## Data excerpts
■ ■ ■ ■ ■ ■ ■
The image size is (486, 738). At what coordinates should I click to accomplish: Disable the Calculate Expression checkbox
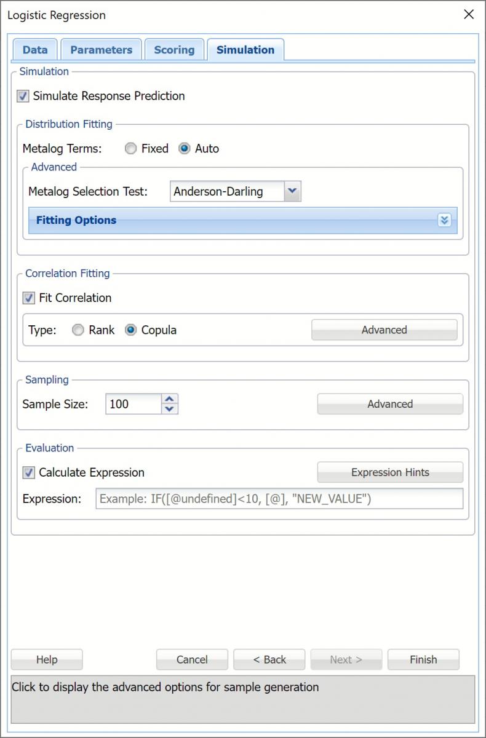click(29, 473)
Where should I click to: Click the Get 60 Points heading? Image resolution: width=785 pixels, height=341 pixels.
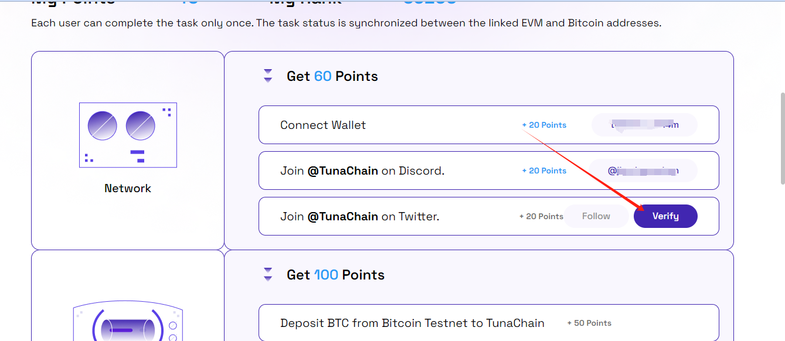(332, 76)
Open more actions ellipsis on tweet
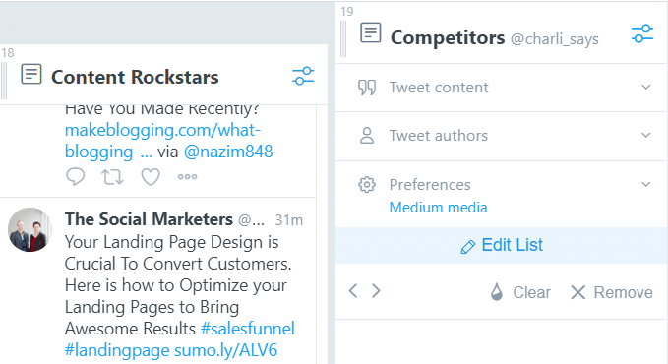This screenshot has height=364, width=668. click(188, 176)
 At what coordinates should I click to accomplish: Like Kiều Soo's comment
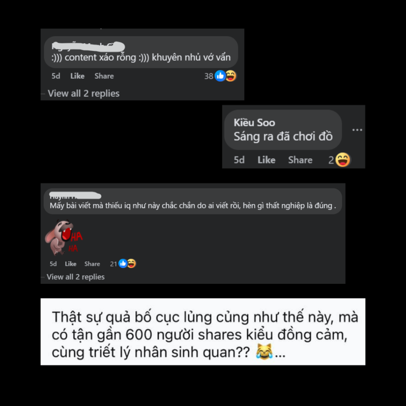click(266, 160)
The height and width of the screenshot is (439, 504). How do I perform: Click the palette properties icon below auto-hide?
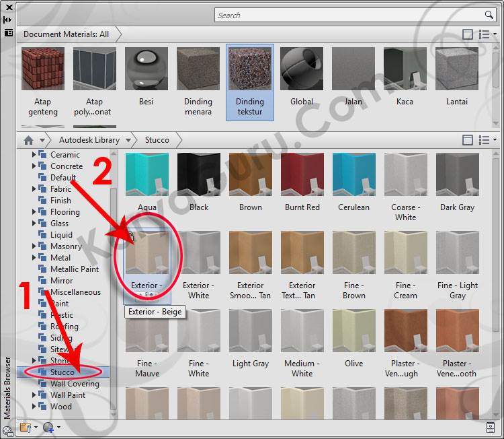point(8,32)
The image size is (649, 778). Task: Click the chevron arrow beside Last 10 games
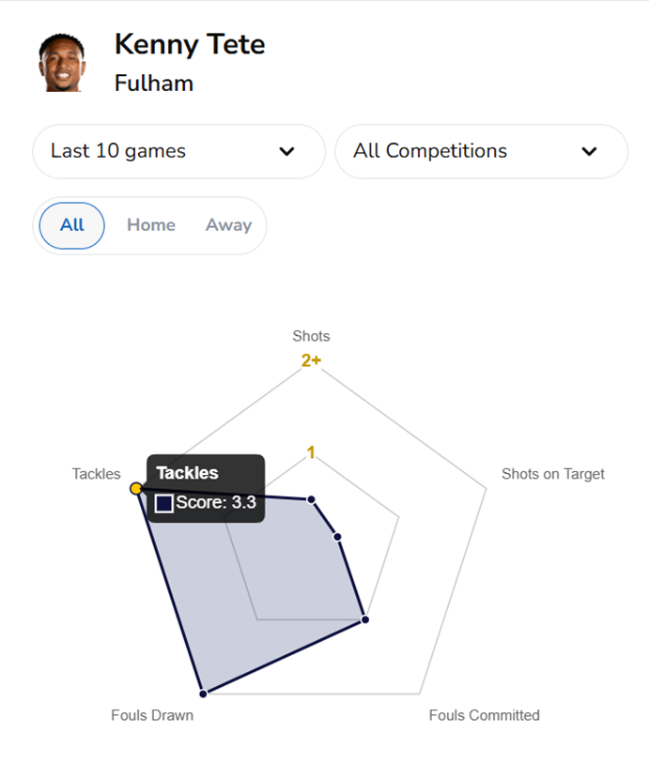pyautogui.click(x=287, y=152)
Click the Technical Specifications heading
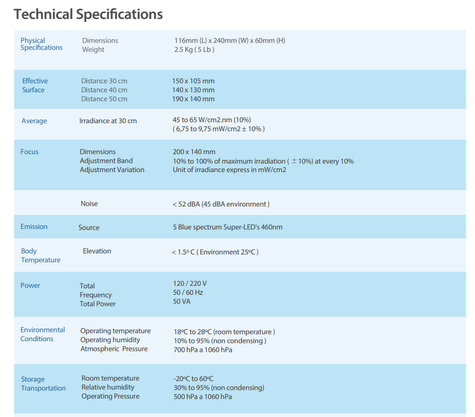Screen dimensions: 475x417 pyautogui.click(x=88, y=14)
■ ■ ■ ■ ■ ■ ■
## About this exercise
I'd like the entries above repeated exactly, but without any of their pictures.

## Solved exercise
The image size is (486, 738). At what coordinates should I click to accomplish: Disable the Calculate Expression checkbox
click(29, 473)
Where should I click to: Click the Get 60 Points heading? Image resolution: width=785 pixels, height=341 pixels.
(332, 76)
Open more actions ellipsis on tweet
This screenshot has height=364, width=668. click(188, 176)
 At what coordinates should I click to accomplish: Like Kiều Soo's comment
click(266, 160)
The height and width of the screenshot is (439, 504). How do I perform: Click the palette properties icon below auto-hide?
point(8,32)
The image size is (649, 778). Task: Click the chevron arrow beside Last 10 games
pyautogui.click(x=287, y=152)
Click the Technical Specifications heading
Screen dimensions: 475x417 pyautogui.click(x=88, y=14)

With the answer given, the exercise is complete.